→ **Problem**
After finding "Click illuZant's profile avatar" in a line below, print that line and the rest of the lines exactly, leaving out all pictures.

Stored items

>>

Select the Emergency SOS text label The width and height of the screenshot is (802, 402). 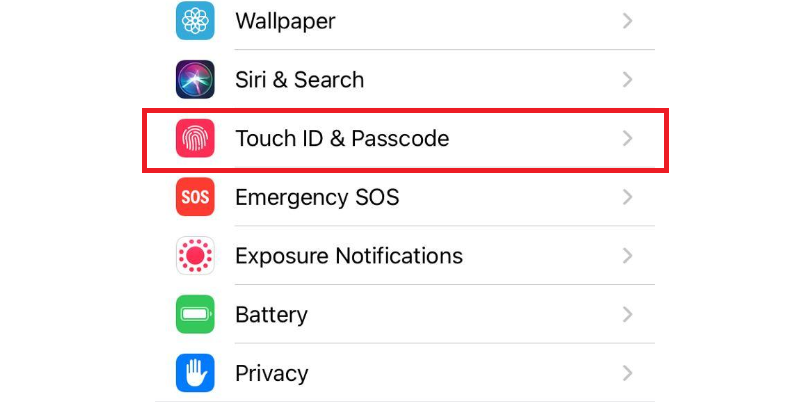[317, 198]
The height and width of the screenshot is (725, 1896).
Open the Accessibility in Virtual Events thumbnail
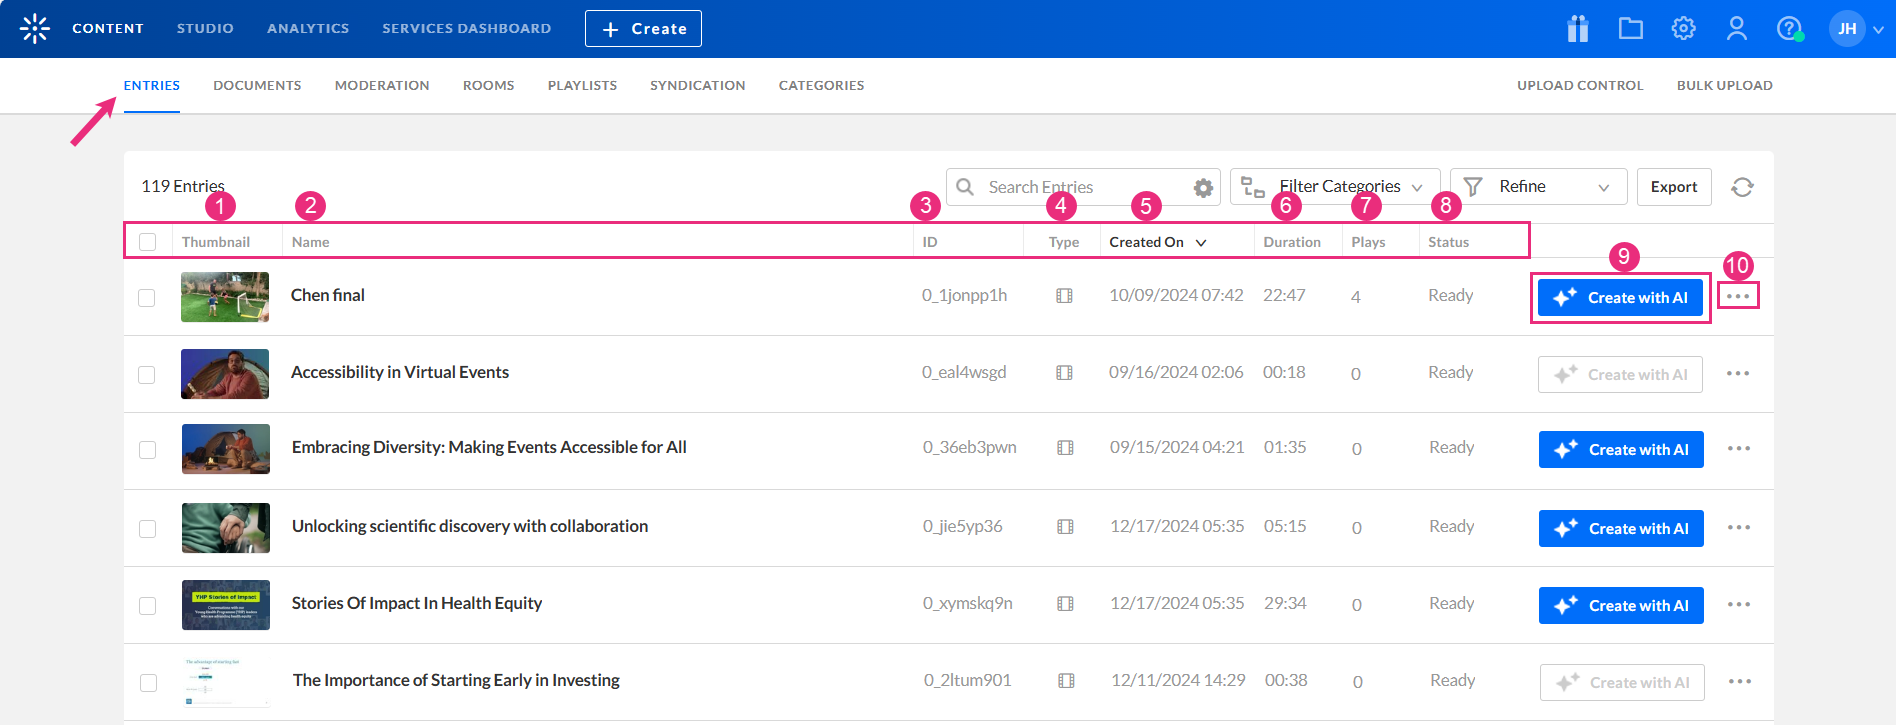pyautogui.click(x=225, y=374)

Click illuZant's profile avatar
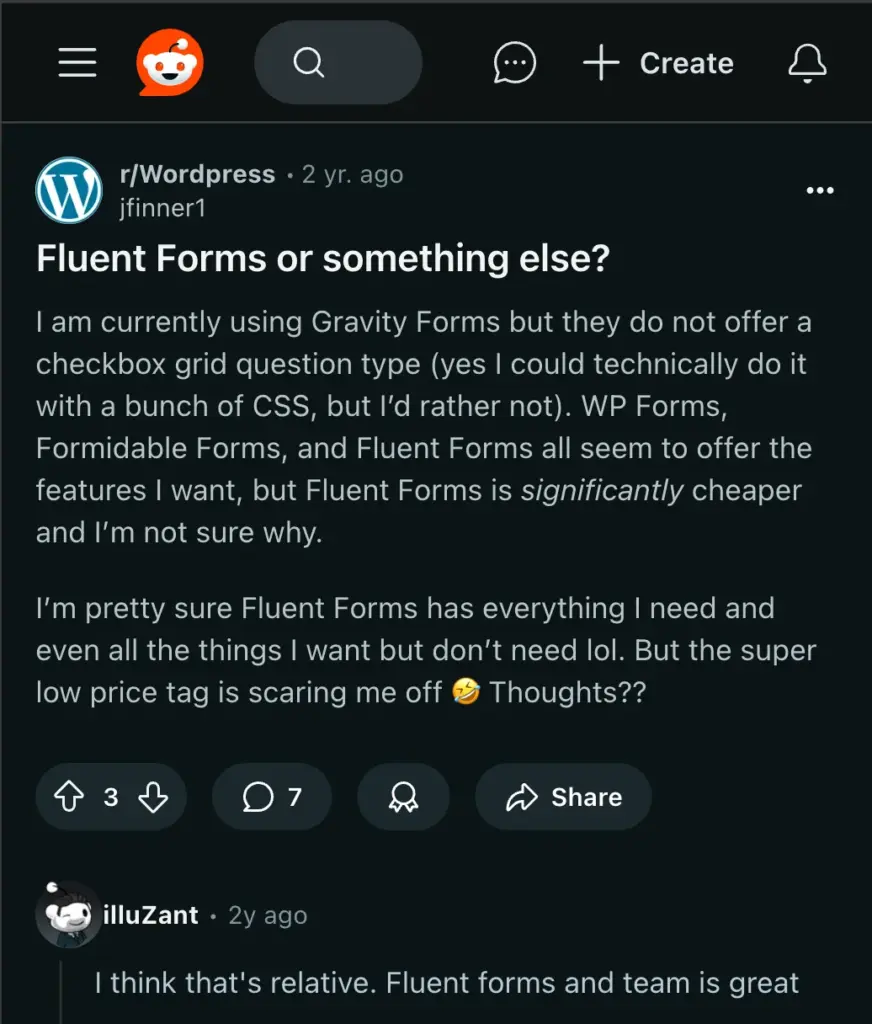[68, 914]
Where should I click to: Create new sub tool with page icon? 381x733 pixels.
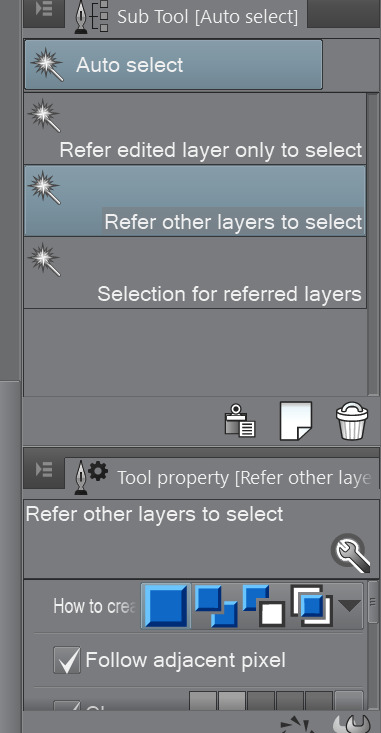pyautogui.click(x=295, y=421)
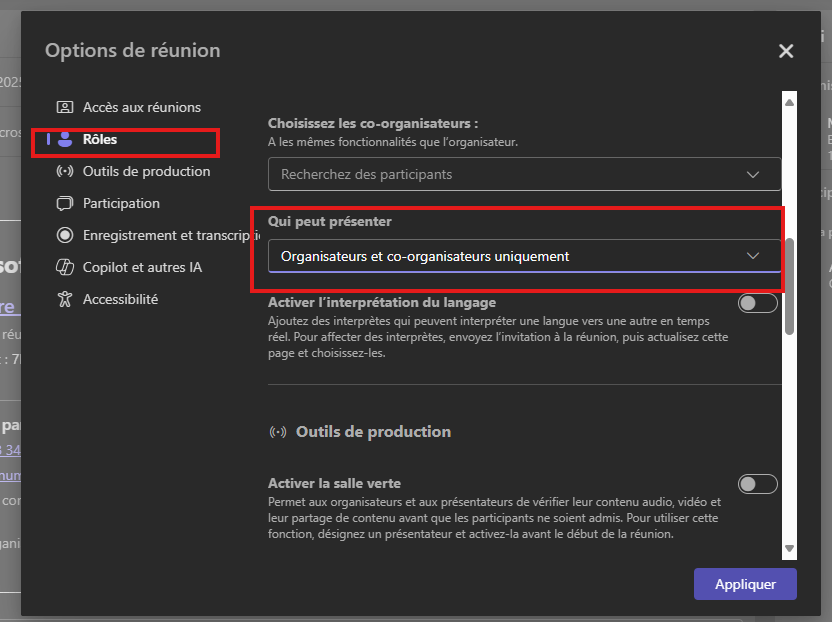This screenshot has width=832, height=622.
Task: Switch to the Participation section
Action: pos(121,203)
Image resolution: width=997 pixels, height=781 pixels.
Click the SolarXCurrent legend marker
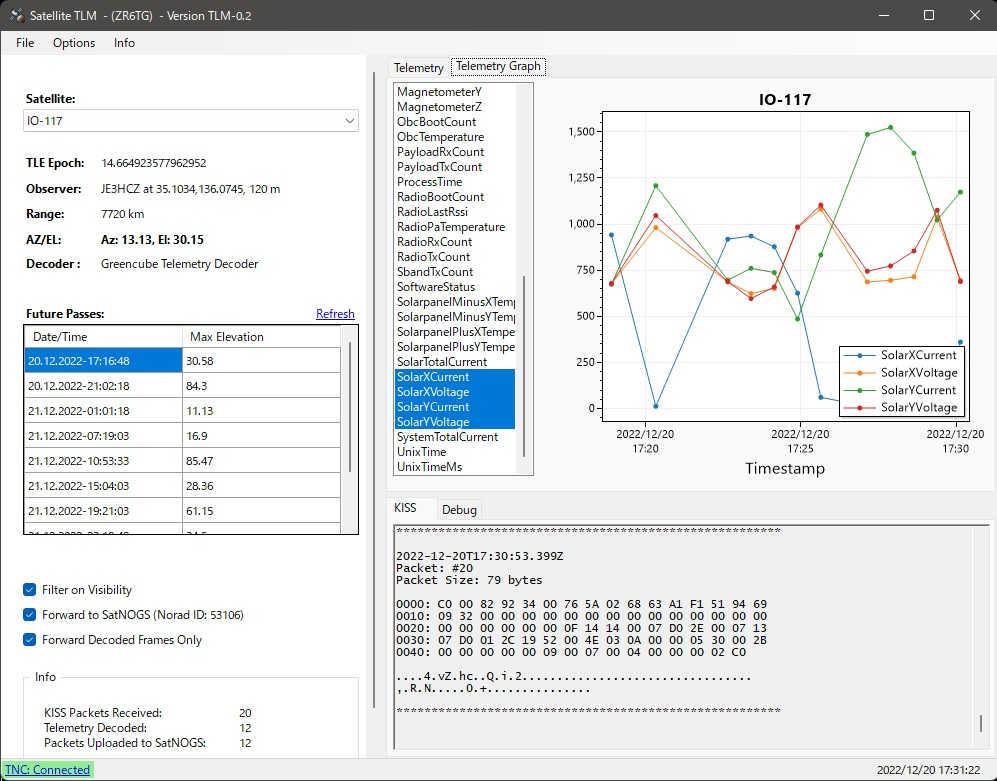point(861,355)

<<

→ **Your response**
Click illuZant's profile avatar
[68, 914]
Where should I click to: Create new sub tool with page icon? 381x733 pixels.
pyautogui.click(x=295, y=421)
This screenshot has width=832, height=622.
Task: Switch to the Participation section
Action: pos(121,203)
Image resolution: width=997 pixels, height=781 pixels.
Click the SolarXCurrent legend marker
point(861,355)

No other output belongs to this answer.